Field Programmable Gate Array Failure Rate Estimation Guidelines for Launch Vehicle Fault Tree Models

Mohammad Al Hassan, National Aeronautics and Space Administration (NASA); mohammad.i.alhassan@nasa.gov
Paul Britton; National Aeronautics and Space Administration (NASA);
Glen Spencer Hatfield; Bastion Technologies Incorporated, 17625 El Camino Real #330, TX 77058, USA
Steven D. Novack; Bastion Technologies Incorporated, 17625 El Camino Real #330, TX 77058, USA
steven.d.novack@nasa.gov

ABSTRACT
Today’s launch vehicles complex electronic and avionics systems heavily utilize Field Programmable Gate Array (FPGA) integrated circuits (IC) for their superb speed and reconfiguration capabilities. Consequently, FPGAs are prevalent ICs in communication protocols such as MIL-STD-1553B and in control signal commands such as in solenoid valve actuations.

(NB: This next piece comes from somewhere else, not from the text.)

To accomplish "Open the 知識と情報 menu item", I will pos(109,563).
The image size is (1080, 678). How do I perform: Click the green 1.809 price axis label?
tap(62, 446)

This paper will identify reliability concerns and high level guidelines to estimate FPGA total failure rates in a launch vehicle application. The paper will discuss hardware, hardware description language, and radiation induced failures. The hardware contribution of the approach accounts for physical failures of the IC. The hardware description language portion will discuss the high level FPGA programming languages and software/code reliability growth. The radiation portion will discuss FPGA susceptibility to space environment radiation.

INTRODUCTION
The digital integrated circuit that makes up the FPGA is based on Complementary Metal-Oxide-Semiconductor (CMOS) technology. This integrated circuit is designed to be configured by the end user or customer after manufacturing. Unlike Application Specific Integrated Circuit (ASIC), FPGAs are designed with the capability to be configured and reconfigured, hence the name “Field programmable”. As shown in Figure 1, the internals of the FPGA IC consists of programmable logic blocks and a hierarchy of reconfigurable interconnects that can be inter-wired in different configurations. Those interconnects are made possible through the CMOS-based IC transistors. The user gets to program the hardware of the FPGA by programming the logic structure of the device: logic blocks and interconnects.

In complex electronics, such as those used in the spacecraft, FPGAs are generally used to perform command, control and communication signal functions. The FPGA is used as the interfacing device between the controlling/commanding device (e.g., flight computer) and the commanded component, such as solenoid valves controlling flow from fuel tanks or thrust vector controllers.

Figure 1. SRAM-Based FPGA Logic Blocks and Interconnects [1]

Herein lies the ability of FPGAs to introduce catastrophic failures for launch vehicles, such as loss of mission, vehicle, or loss of crew. FPGA hardware has the potential to experience different failure modes, such as fail-in-place or fail high/low. Likewise, Hardware Description Language (HDL) coding errors and radiation induced failures have the potential to drive the FPGA to initiate erroneous actuation of the FPGA-controlled components.
1. GUIDELINES TO ESTIMATE FPGA FAILURE RATE

The approach described below aims to provide guidelines to consistently estimate FPGA failure rates across generic spacecraft subsystems. The discussion of this approach will be divided into three sections, hardware, hardware description language code, and radiation effects.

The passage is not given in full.